Update the records below by replacing each "GUI agent" with "screen agent" and keeping every other part the same.
----------------------------------------
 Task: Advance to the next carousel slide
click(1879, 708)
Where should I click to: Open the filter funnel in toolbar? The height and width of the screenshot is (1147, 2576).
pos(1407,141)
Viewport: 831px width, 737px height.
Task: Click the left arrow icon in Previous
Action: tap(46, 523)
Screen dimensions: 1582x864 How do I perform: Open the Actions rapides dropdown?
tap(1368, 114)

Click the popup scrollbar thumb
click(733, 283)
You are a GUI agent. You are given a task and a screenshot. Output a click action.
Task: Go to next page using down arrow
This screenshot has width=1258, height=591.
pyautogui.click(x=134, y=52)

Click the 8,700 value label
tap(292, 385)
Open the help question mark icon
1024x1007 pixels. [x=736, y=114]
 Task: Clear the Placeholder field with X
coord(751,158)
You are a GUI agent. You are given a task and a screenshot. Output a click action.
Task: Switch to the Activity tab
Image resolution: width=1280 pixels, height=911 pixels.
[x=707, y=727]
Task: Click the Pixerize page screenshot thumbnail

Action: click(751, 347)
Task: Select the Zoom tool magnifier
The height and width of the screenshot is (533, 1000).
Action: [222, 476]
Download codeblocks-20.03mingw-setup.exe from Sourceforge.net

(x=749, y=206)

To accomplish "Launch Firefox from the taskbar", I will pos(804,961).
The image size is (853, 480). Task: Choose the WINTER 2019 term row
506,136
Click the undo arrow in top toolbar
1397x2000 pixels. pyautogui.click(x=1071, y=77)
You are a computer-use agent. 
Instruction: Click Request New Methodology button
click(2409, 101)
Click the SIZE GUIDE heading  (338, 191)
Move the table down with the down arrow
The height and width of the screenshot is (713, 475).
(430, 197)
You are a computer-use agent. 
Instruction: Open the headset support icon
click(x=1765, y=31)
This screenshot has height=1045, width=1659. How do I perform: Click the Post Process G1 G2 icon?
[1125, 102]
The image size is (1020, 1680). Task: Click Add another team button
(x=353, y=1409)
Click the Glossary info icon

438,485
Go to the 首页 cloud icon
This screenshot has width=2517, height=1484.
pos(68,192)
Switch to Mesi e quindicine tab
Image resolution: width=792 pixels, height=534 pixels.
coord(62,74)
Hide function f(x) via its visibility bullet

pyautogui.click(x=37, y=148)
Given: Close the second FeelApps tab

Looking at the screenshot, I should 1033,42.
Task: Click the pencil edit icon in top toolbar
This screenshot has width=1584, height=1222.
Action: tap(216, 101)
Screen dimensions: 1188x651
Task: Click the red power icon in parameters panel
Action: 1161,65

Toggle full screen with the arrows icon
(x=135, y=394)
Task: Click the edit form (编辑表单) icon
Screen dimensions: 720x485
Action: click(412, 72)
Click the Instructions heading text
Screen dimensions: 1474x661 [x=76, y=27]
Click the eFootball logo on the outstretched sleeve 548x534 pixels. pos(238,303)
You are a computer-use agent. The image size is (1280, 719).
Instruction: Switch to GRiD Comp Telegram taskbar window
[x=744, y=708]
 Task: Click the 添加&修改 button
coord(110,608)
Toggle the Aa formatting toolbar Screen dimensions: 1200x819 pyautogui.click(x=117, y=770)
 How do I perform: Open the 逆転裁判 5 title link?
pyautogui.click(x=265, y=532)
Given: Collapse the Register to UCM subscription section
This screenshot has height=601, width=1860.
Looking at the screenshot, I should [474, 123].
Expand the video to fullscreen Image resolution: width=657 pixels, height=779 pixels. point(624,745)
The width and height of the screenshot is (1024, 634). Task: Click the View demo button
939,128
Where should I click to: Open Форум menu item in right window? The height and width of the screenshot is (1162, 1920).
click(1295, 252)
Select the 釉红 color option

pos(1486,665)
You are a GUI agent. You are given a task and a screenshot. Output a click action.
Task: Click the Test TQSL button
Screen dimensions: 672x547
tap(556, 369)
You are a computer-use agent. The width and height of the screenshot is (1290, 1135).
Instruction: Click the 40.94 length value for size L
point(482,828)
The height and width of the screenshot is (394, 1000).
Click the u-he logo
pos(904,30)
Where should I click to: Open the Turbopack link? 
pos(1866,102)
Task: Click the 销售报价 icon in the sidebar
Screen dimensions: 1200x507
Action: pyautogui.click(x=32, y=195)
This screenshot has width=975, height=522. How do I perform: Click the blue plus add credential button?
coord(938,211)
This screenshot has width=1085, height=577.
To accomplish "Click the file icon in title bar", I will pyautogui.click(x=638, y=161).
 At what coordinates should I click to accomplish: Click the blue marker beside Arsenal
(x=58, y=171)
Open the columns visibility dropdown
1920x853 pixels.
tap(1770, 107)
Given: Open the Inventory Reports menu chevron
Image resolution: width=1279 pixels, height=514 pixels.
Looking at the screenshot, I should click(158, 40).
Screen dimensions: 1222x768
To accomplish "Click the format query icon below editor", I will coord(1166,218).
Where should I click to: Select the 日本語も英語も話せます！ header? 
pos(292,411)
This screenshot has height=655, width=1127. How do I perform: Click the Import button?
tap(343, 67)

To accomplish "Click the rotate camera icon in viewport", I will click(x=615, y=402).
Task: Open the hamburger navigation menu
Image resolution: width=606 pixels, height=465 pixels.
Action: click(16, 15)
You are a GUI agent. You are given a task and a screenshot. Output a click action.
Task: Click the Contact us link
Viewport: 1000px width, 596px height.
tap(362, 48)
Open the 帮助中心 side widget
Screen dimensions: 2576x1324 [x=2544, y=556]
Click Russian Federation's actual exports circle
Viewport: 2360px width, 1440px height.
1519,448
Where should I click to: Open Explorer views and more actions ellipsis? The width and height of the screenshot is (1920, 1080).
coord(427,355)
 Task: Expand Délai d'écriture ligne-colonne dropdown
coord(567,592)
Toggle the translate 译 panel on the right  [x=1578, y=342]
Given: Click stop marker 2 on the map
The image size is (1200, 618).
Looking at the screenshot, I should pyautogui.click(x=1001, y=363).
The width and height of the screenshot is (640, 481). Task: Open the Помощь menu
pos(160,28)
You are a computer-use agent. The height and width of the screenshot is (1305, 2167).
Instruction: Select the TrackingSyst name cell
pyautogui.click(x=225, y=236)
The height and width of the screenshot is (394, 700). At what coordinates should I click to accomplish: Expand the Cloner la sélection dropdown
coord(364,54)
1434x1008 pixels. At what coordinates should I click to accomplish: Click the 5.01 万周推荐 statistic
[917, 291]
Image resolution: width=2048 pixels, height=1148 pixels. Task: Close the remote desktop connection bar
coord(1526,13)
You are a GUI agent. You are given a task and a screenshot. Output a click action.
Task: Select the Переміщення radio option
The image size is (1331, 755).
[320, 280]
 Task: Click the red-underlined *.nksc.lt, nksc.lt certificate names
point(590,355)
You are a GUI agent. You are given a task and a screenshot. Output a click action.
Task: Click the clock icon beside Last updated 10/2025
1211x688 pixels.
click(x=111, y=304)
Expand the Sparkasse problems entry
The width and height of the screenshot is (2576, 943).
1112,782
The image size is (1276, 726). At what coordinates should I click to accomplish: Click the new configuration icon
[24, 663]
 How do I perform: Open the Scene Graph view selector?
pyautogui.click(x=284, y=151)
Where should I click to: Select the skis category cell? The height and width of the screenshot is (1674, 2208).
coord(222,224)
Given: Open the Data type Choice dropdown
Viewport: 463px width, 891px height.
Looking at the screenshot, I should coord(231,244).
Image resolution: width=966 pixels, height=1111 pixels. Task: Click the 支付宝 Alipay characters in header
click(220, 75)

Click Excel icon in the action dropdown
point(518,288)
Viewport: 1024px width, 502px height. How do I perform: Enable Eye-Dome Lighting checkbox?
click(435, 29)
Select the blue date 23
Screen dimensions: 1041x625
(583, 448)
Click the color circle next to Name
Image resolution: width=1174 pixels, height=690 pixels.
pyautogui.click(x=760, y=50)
----------------------------------------
**Task response:**
 Task: Advance to the next carousel slide
click(1879, 708)
Where should I click to: Open the filter funnel in toolbar? The height and width of the screenshot is (1147, 2576).
pos(1407,141)
Viewport: 831px width, 737px height.
Task: Click the left arrow icon in Previous
Action: tap(46, 523)
Screen dimensions: 1582x864 How do I perform: Open the Actions rapides dropdown?
tap(1368, 114)

Click the popup scrollbar thumb
click(733, 283)
You are a screen agent. You are given a task and a screenshot. Output a click action.
Task: Go to next page using down arrow
This screenshot has width=1258, height=591.
pyautogui.click(x=134, y=52)

Click the 8,700 value label
tap(292, 385)
Open the help question mark icon
1024x1007 pixels. [x=736, y=114]
 Task: Clear the Placeholder field with X
coord(751,158)
You are a screen agent. You are given a task and a screenshot. Output a click action.
Task: Switch to the Activity tab
Image resolution: width=1280 pixels, height=911 pixels.
[x=707, y=727]
Task: Click the Pixerize page screenshot thumbnail

Action: click(751, 347)
Task: Select the Zoom tool magnifier
The height and width of the screenshot is (533, 1000).
Action: [222, 476]
Download codeblocks-20.03mingw-setup.exe from Sourceforge.net

(x=749, y=206)

To accomplish "Launch Firefox from the taskbar", I will pos(804,961).
The image size is (853, 480). Task: Choose the WINTER 2019 term row
506,136
Click the undo arrow in top toolbar
1397x2000 pixels. pyautogui.click(x=1071, y=77)
You are a computer-use agent. 
Instruction: Click Request New Methodology button
click(2409, 101)
Click the SIZE GUIDE heading  (338, 191)
Move the table down with the down arrow
The height and width of the screenshot is (713, 475).
(430, 197)
You are a computer-use agent. 
Instruction: Open the headset support icon
click(x=1765, y=31)
This screenshot has height=1045, width=1659. How do I perform: Click the Post Process G1 G2 icon?
[1125, 102]
The image size is (1020, 1680). Task: Click Add another team button
(x=353, y=1409)
Click the Glossary info icon

438,485
Go to the 首页 cloud icon
This screenshot has width=2517, height=1484.
pos(68,192)
Switch to Mesi e quindicine tab
Image resolution: width=792 pixels, height=534 pixels.
coord(62,74)
Hide function f(x) via its visibility bullet

pyautogui.click(x=37, y=148)
Given: Close the second FeelApps tab

Looking at the screenshot, I should 1033,42.
Task: Click the pencil edit icon in top toolbar
This screenshot has width=1584, height=1222.
Action: tap(216, 101)
Screen dimensions: 1188x651
Task: Click the red power icon in parameters panel
Action: 1161,65

Toggle full screen with the arrows icon
(x=135, y=394)
Task: Click the edit form (编辑表单) icon
Screen dimensions: 720x485
Action: click(412, 72)
Click the Instructions heading text
Screen dimensions: 1474x661 [x=76, y=27]
Click the eFootball logo on the outstretched sleeve 548x534 pixels. pos(238,303)
You are a computer-use agent. The image size is (1280, 719).
Instruction: Switch to GRiD Comp Telegram taskbar window
[x=744, y=708]
 Task: Click the 添加&修改 button
coord(110,608)
Toggle the Aa formatting toolbar Screen dimensions: 1200x819 pyautogui.click(x=117, y=770)
 How do I perform: Open the 逆転裁判 5 title link?
pyautogui.click(x=265, y=532)
Given: Collapse the Register to UCM subscription section
This screenshot has height=601, width=1860.
Looking at the screenshot, I should [474, 123].
Expand the video to fullscreen Image resolution: width=657 pixels, height=779 pixels. point(624,745)
The width and height of the screenshot is (1024, 634). Task: Click the View demo button
939,128
Where should I click to: Open Форум menu item in right window? The height and width of the screenshot is (1162, 1920).
click(1295, 252)
Select the 釉红 color option

pos(1486,665)
You are a screen agent. You are given a task and a screenshot. Output a click action.
Task: Click the Test TQSL button
Screen dimensions: 672x547
tap(556, 369)
You are a computer-use agent. The width and height of the screenshot is (1290, 1135).
Instruction: Click the 40.94 length value for size L
point(482,828)
The height and width of the screenshot is (394, 1000).
Click the u-he logo
pos(904,30)
Where should I click to: Open the Turbopack link? 
pos(1866,102)
Task: Click the 销售报价 icon in the sidebar
Screen dimensions: 1200x507
Action: pyautogui.click(x=32, y=195)
This screenshot has width=975, height=522. How do I perform: Click the blue plus add credential button?
coord(938,211)
This screenshot has width=1085, height=577.
To accomplish "Click the file icon in title bar", I will pyautogui.click(x=638, y=161).
 At what coordinates should I click to accomplish: Click the blue marker beside Arsenal
(x=58, y=171)
Open the columns visibility dropdown
1920x853 pixels.
tap(1770, 107)
Given: Open the Inventory Reports menu chevron
Image resolution: width=1279 pixels, height=514 pixels.
Looking at the screenshot, I should click(158, 40).
Screen dimensions: 1222x768
To accomplish "Click the format query icon below editor", I will coord(1166,218).
Where should I click to: Select the 日本語も英語も話せます！ header? 
pos(292,411)
This screenshot has height=655, width=1127. How do I perform: Click the Import button?
tap(343, 67)

To accomplish "Click the rotate camera icon in viewport", I will click(x=615, y=402).
Task: Open the hamburger navigation menu
Image resolution: width=606 pixels, height=465 pixels.
Action: click(16, 15)
You are a screen agent. You are given a task and a screenshot. Output a click action.
Task: Click the Contact us link
Viewport: 1000px width, 596px height.
tap(362, 48)
Open the 帮助中心 side widget
Screen dimensions: 2576x1324 [x=2544, y=556]
Click Russian Federation's actual exports circle
Viewport: 2360px width, 1440px height.
1519,448
Where should I click to: Open Explorer views and more actions ellipsis? The width and height of the screenshot is (1920, 1080).
coord(427,355)
 Task: Expand Délai d'écriture ligne-colonne dropdown
coord(567,592)
Toggle the translate 译 panel on the right  [x=1578, y=342]
Given: Click stop marker 2 on the map
The image size is (1200, 618).
Looking at the screenshot, I should pyautogui.click(x=1001, y=363).
The width and height of the screenshot is (640, 481). Task: Open the Помощь menu
pos(160,28)
You are a computer-use agent. The height and width of the screenshot is (1305, 2167).
Instruction: Select the TrackingSyst name cell
pyautogui.click(x=225, y=236)
The height and width of the screenshot is (394, 700). At what coordinates should I click to accomplish: Expand the Cloner la sélection dropdown
coord(364,54)
1434x1008 pixels. At what coordinates should I click to accomplish: Click the 5.01 万周推荐 statistic
[917, 291]
Image resolution: width=2048 pixels, height=1148 pixels. Task: Close the remote desktop connection bar
coord(1526,13)
You are a screen agent. You are given a task and a screenshot. Output a click action.
Task: Select the Переміщення radio option
The image size is (1331, 755).
[320, 280]
 Task: Click the red-underlined *.nksc.lt, nksc.lt certificate names
point(590,355)
You are a screen agent. You are given a task and a screenshot. Output a click action.
Task: Click the clock icon beside Last updated 10/2025
1211x688 pixels.
click(x=111, y=304)
Expand the Sparkasse problems entry
The width and height of the screenshot is (2576, 943).
1112,782
The image size is (1276, 726). At what coordinates should I click to accomplish: Click the new configuration icon
[24, 663]
 How do I perform: Open the Scene Graph view selector?
pyautogui.click(x=284, y=151)
Where should I click to: Select the skis category cell? The height and width of the screenshot is (1674, 2208).
coord(222,224)
Given: Open the Data type Choice dropdown
Viewport: 463px width, 891px height.
Looking at the screenshot, I should coord(231,244).
Image resolution: width=966 pixels, height=1111 pixels. Task: Click the 支付宝 Alipay characters in header
click(220, 75)

Click Excel icon in the action dropdown
point(518,288)
Viewport: 1024px width, 502px height. How do I perform: Enable Eye-Dome Lighting checkbox?
click(435, 29)
Select the blue date 23
Screen dimensions: 1041x625
(583, 448)
Click the color circle next to Name
Image resolution: width=1174 pixels, height=690 pixels.
pyautogui.click(x=760, y=50)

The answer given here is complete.